-
Notifications
You must be signed in to change notification settings - Fork 3
Description
One of the biggest challenges we faced throughout our Labs experience was finding a way to best evaluate our models performance.
If our model was to take a pure collaborative filtering approach, which is based solely on user reviews, we would have been limited to only the 10,000 books in the Goodbooks dataset. Recommendation, more often than not, fell outside this dataset, causing no recommendations to be generated. We considered this approach too narrow.
However, one advantage to recommendations based on user reviews, is this turns our modelling approach into a regression problem, where you can take a train-test split/CV and where standard evaluation metrics (MAE, RMSE) are applicable. It may be possible to find additional user review data, beyond the Goodbooks dataset (see here and here).
Setting aside user review data, it wasn't clear to us at first how to generate these evaluation metrics, given we do not have a clear indicator of "success" (or dependent y-variable). As we found out, this is the main challenge of unsupervised learning.
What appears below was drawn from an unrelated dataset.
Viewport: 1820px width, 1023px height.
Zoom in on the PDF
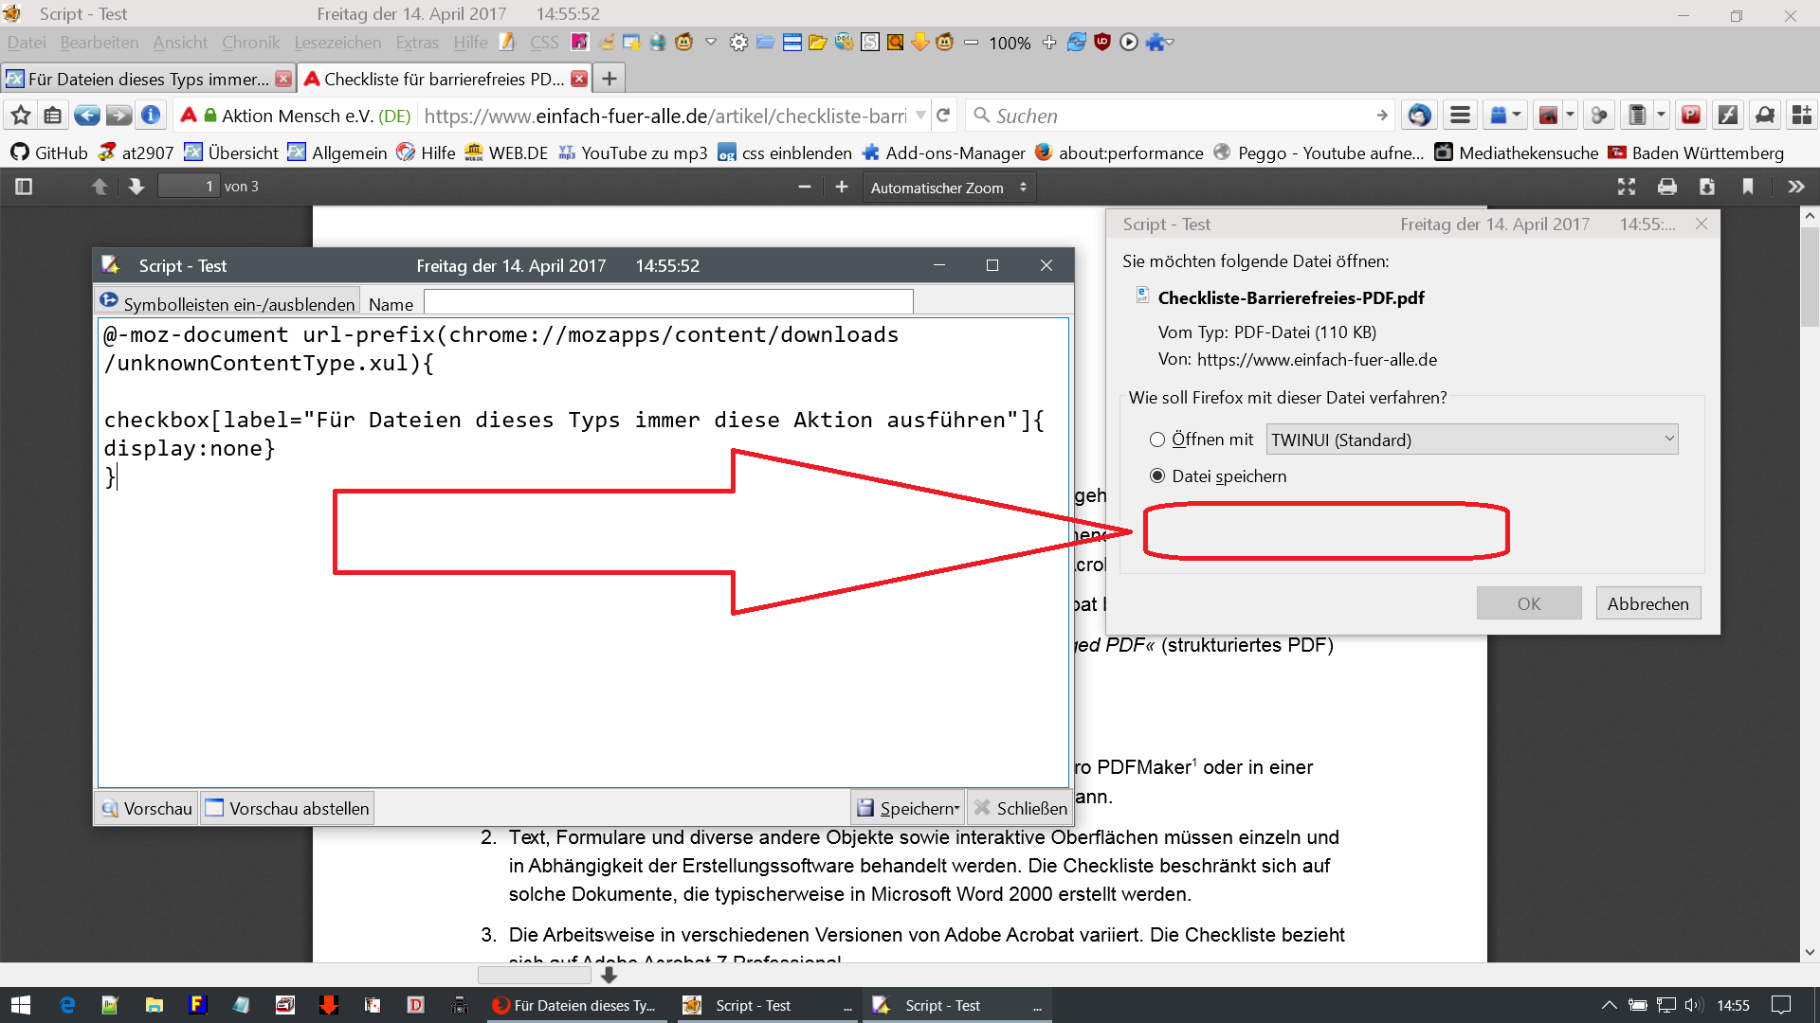click(841, 187)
We opted to survey the other members of our team for books they had read, then manually generate recommendations, and then create surveys for feedback on different model iterations. This was very time intensive and does not scale well. Creating an automated way to evaluate the recommendations and generate feedback would be the first thing I would do, if I was starting Labs over again. I experimented briefly with a rough HTML form to do this, but ran out of time to implement it (see below). Another idea for generating feedback that was suggested was to implement a "Tinder style" approach, where users can swipe right or left.